>> Yes that's RI. RI preserves relationships between tables when records are
>> entered or deleted, it's not a business rule.
>
>That depends. For many parent/child relations, this is true, and therefore, the RI for this part needs to reside in the data tier. But for instance, there is no relationship that needs preserving between a certain location and it's weather data (i.e.). You say there can't be weather data if the location gets deleted? Well, why not? Is my database corrupt? I don't think so! Is it logically not valid? That's absolutely true! According to my real word knowledge of locations and their weather conditions, this would result in a logically invalid situation. And that's business logic. Therefore, this RI belongs to the business logic.
>
>Also, I want to point out that the fact we need RI in the data tier is a VFP specific detail to begin with (OK, it applies for all relational databases). The fact that we split entities in 1:n tables is based on the fact that we don't have a way to efficiently describe large amounts of data in their real world representation. That's a technical issue.
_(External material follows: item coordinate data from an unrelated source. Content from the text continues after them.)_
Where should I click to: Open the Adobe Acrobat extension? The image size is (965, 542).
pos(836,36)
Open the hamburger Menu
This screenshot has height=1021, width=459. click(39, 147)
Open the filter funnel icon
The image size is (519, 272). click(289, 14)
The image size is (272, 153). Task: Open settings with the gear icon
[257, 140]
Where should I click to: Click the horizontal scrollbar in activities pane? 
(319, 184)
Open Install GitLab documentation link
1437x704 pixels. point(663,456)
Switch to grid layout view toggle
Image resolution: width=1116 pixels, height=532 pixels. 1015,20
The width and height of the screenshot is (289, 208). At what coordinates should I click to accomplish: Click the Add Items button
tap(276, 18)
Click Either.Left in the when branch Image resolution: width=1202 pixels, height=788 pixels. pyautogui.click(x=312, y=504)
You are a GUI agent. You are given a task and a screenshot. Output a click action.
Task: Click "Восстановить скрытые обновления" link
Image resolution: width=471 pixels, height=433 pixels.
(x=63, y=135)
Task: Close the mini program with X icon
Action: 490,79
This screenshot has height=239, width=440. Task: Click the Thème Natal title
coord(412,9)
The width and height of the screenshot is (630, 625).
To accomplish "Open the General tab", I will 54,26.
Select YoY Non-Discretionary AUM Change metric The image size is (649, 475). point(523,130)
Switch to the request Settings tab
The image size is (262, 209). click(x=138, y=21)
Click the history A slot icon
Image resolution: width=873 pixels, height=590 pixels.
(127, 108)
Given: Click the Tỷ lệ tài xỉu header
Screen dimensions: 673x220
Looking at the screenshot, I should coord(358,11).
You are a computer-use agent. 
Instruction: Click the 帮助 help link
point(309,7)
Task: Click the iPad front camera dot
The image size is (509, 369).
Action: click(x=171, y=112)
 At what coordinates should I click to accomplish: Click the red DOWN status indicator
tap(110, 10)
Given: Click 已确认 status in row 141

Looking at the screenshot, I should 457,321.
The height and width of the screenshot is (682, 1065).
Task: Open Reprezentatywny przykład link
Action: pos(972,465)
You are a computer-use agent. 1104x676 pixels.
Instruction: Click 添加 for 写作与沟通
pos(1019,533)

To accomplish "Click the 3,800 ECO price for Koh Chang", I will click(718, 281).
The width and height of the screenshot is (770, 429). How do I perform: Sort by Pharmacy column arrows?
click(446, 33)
Everything else is busines logic and belongs there.
>
>Markus
Markus,
This was my point when I started this thread ( a few days ago ).
For me data tier rules are the container rules ( abstract data ) who have nothing to do with the real data. ( contained data )
RI is a container rule
You are right, everything else ( the real side ) is busines logic.
Tks for the clarification
Just curious, you know a parent/child relations not "drawn by numbers" ?
Actually a computer is nothing more than a calculator.